> [Your goal]: All pictures are to be excluded when the data below is output verbatim.
Recorded information section start
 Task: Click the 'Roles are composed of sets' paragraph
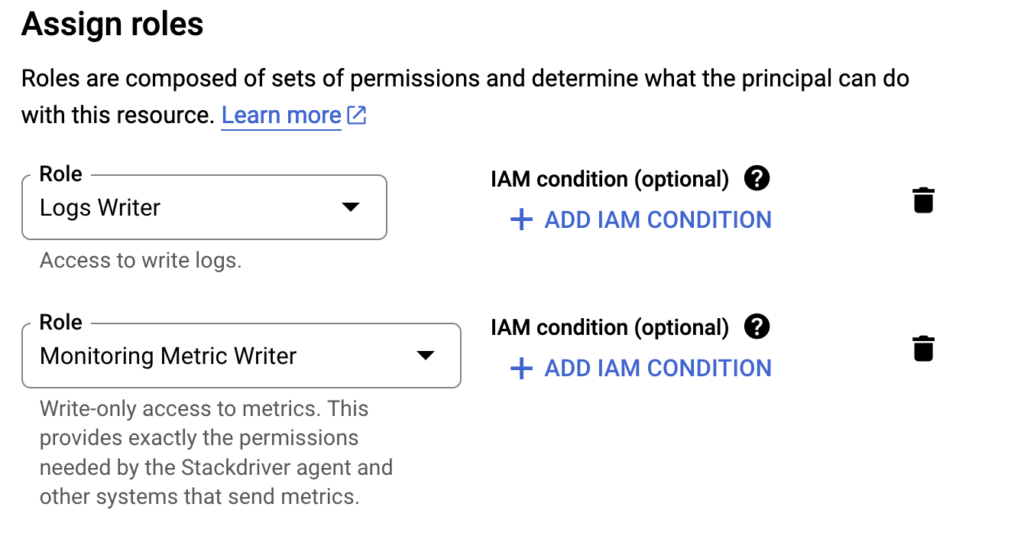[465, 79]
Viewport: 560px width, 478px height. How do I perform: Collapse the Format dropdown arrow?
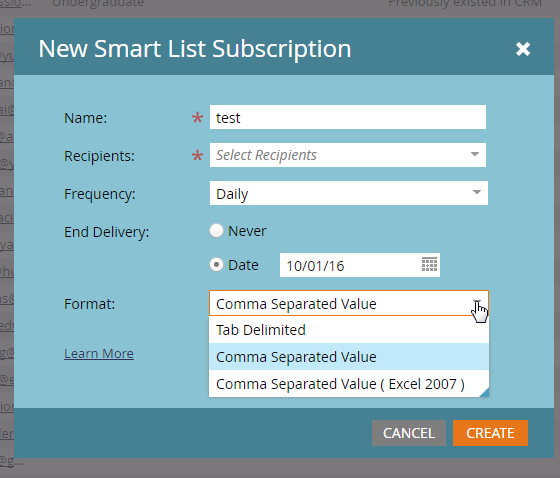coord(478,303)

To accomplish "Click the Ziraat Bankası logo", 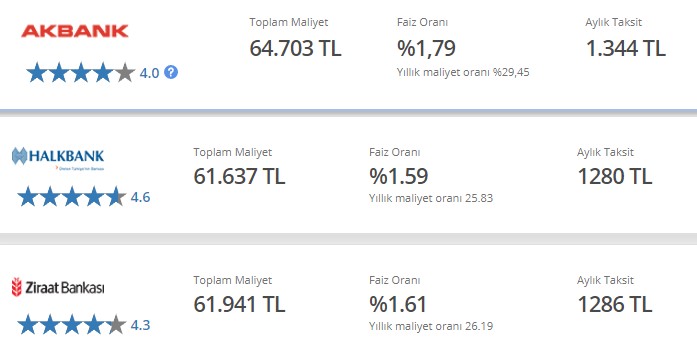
Recorded information section end
> [Task solution]:
 Task: Click the 'Roles are composed of sets' paragraph
[465, 79]
Viewport: 560px width, 478px height. How do I perform: Collapse the Format dropdown arrow?
coord(478,303)

To accomplish "Click the Ziraat Bankası logo", 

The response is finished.